Judge Scheindlin found that the city “adopted a policy of indirect racial profiling by targeting racially defined groups for stops based on local crime suspect data.” She rejected the city’s arguments that more stops happened in minority neighborhoods solely because those happened to have high-crime rates.

“I also conclude that the city’s highest officials have turned a blind eye to the evidence that officers are conducting stops in a racially discriminatory manner,” she wrote.

Noting that the Supreme Court had long ago ruled that stop-and-frisks were constitutionally permissible under certain conditions, the judge stressed that she was “not ordering an end to the practice of stop-and-frisk. The purpose of the remedies addressed in this opinion is to ensure that the practice is carried out in a manner that protects the rights and liberties of all New Yorkers, while still providing much needed police protection.”

City officials did not immediately comment on the ruling, or on whether they planned to appeal. Mayor Michael R. Bloomberg scheduled a news conference at 1 p.m. to discuss the decision.

To fix the constitutional violations, the judge designated an outside lawyer, Peter L. Zimroth, to monitor the Police Department’s compliance with the Constitution.

Judge Scheindlin also ordered a number of other remedies, including a pilot program in which officers in at least five precincts across the city will wear body-worn cameras in an effort to record street encounters. She also ordered a “joint remedial process” — in essence, a series of community meetings — to solicit public input on how to reform stop-and-frisk.
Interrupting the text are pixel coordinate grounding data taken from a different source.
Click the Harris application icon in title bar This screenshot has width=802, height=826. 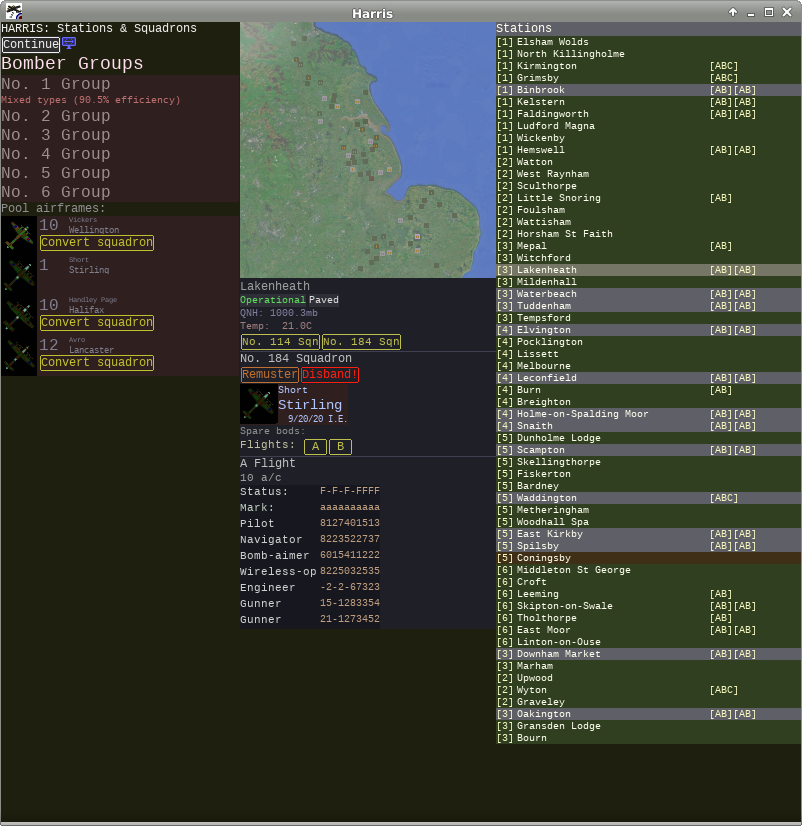point(14,12)
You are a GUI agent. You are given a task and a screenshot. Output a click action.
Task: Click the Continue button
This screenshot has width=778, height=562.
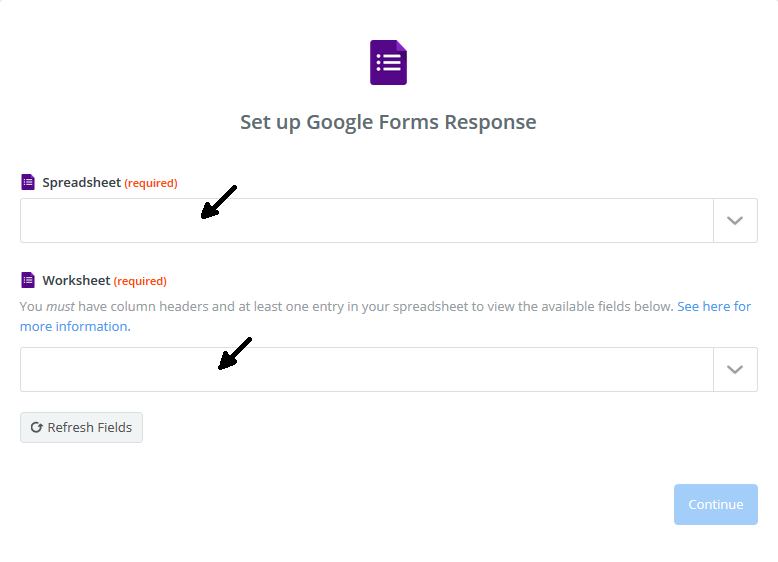[715, 504]
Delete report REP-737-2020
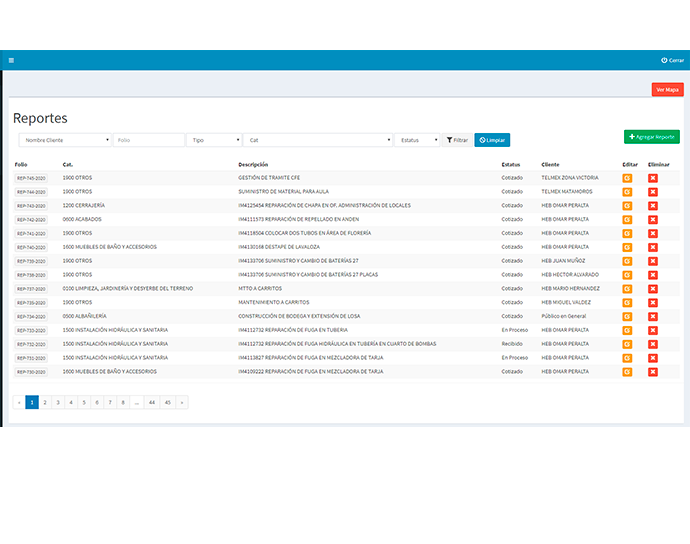690x544 pixels. [x=653, y=289]
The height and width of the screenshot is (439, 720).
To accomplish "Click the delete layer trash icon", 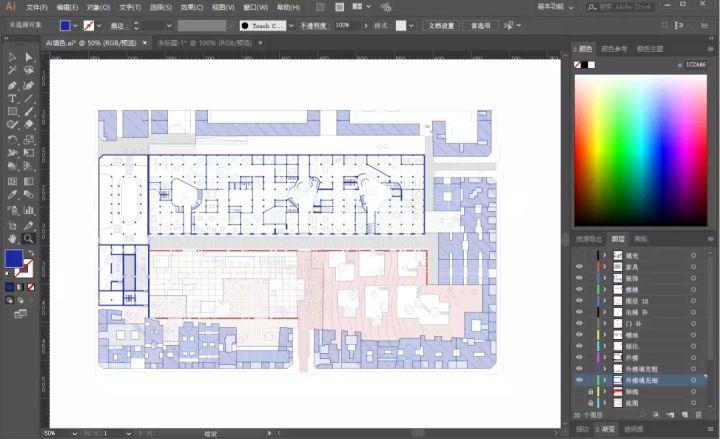I will (699, 415).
The decision to install Mr. Zimroth, a partner in the New York office of Arnold & Porter, LLP, and a former corporation counsel and prosecutor in the Manhattan district attorney’s office, will leave the department under a degree of judicial control that is certain to shape the policing strategies under the next mayor.

Relying on a complex statistical analysis presented at trial, Judge Scheindlin found that the racial composition of a census tract played a role in predicting how many stops would occur.

She emphasized what she called the “human toll of unconstitutional stops,” noting that some of the plaintiffs testified that their encounters with the police left them feeling that they did not belong in certain areas of the cities. She characterized each stop as “a demeaning and humiliating experience.”

“No one should live in fear of being stopped whenever he leaves his home to go about the activities of daily life,” the judge wrote. During police stops, she found, blacks and Hispanics “were more likely to be subjected to the use of force than whites, despite the fact that whites are more likely to be found with weapons or contraband.”

The ruling, in Floyd v. City of New York, follows a two-month nonjury trial in Federal District Court in Manhattan earlier this year over the department’s stop-and-frisk practices.

Judge Scheindlin heard testimony from about a dozen black or biracial men and a woman who described being stopped, and she heard from statistical experts who offered their conclusions based on police paperwork describing some 4.43 million stops between 2004 and mid-2012. Numerous police officers and commanders testified as well, typically defending the legality of stops and saying they were made only when officers reasonably suspected criminality was afoot.

While the Supreme Court has long recognized the right of police officers to briefly stop and investigate people who are behaving suspiciously, Judge Scheindlin found that the New York police had overstepped that authority. She found that officers were too quick to deem as suspicious behavior that was perfectly innocent, in effect watering down the legal standard required for a stop.

“Blacks are likely targeted for stops based on a lesser degree of objectively founded suspicion than whites,” she wrote.

She noted that about 88 percent of the stops result in the police letting the person go without an arrest or ticket, a percentage so high, she said, that it suggests there was not a credible suspicion to suspect the person of criminality in the first place.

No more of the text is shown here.